§ **Material for the task**:
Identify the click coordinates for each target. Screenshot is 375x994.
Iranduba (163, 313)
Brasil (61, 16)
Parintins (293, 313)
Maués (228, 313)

§ **Task instructions**: Each record above should be reproduced in full, exactly as it stands.

§ **Task output**:
Identify the click coordinates for each target. Screenshot is 375x994.
Iranduba (163, 313)
Brasil (61, 16)
Parintins (293, 313)
Maués (228, 313)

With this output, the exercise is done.